It’s been said by government agencies that meeting recommendations for fruit and vegetable intake could be the single most important improvement we could make to our nutritional health.
Plant foods are rich sources of fibre, antioxidants, vitamins, minerals, and a whole host of bioactive compounds too numerous to list.
The simple way to get these nutrients into your diet, is to get vegetables or fruits into every meal and snack.
With a little planning, its totally achievable, and there are two good ways to keep yourself on target – a checklist or a visual picture.
If your a checklist kinda person – its as simple as 2 & 5. Two serves of fruits and five serves of veg (around 1/2 c cooked veg or 1 c salad is a serve). And try not to leave it until dinner time to catch up on your veggies – make them feature in other meals or snacks in the day! (Little people may need a little less, check out the AGHE for more info.)
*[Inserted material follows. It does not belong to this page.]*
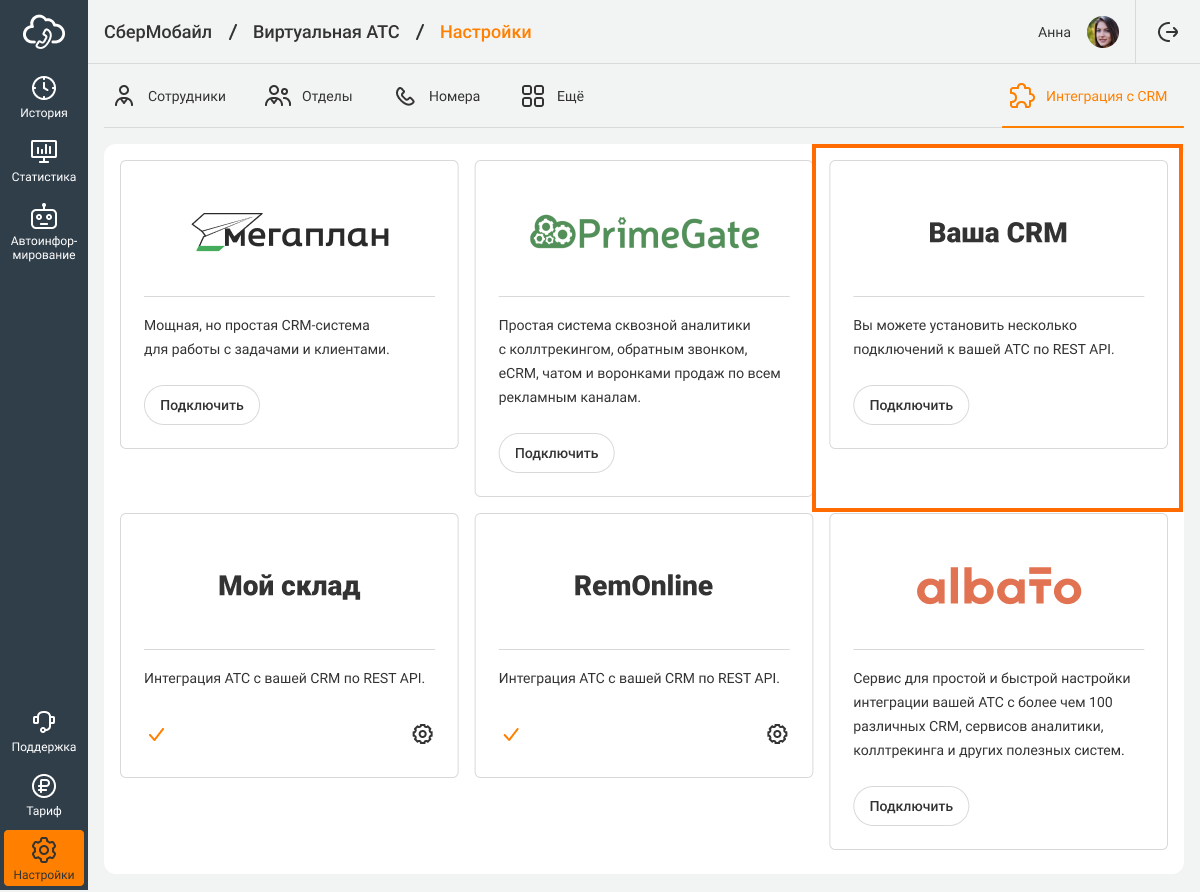Click Анна's profile avatar
This screenshot has height=892, width=1200.
coord(1102,32)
If you’re more visual, look at each eating opportunity you have – both meals and snacks – and try to make sure almost half of what you consume (or feed your families) is made up of fruit or vegetables.
But to make all of this happen, fruits and vegetables need to be the bulk of your food purchases. So look at your grocery shop in the same way – is half your trolley, basket or delivery made up of fruit and veg? Lots of companies now deliver fresh fruit and veg directly to your door, so you can always have a good supply at hand.
We tried out this delish family friendly stir fry from our food delivery last week. We liked it so much we had it again this week, served with edamame on the side (for even more veg) and amped up the flavours with coriander, chili, and extra lime and shallots.
This week, plan ahead to make it happen- grow more, buy more, prep more, and pack more, to eat more fruit and veg!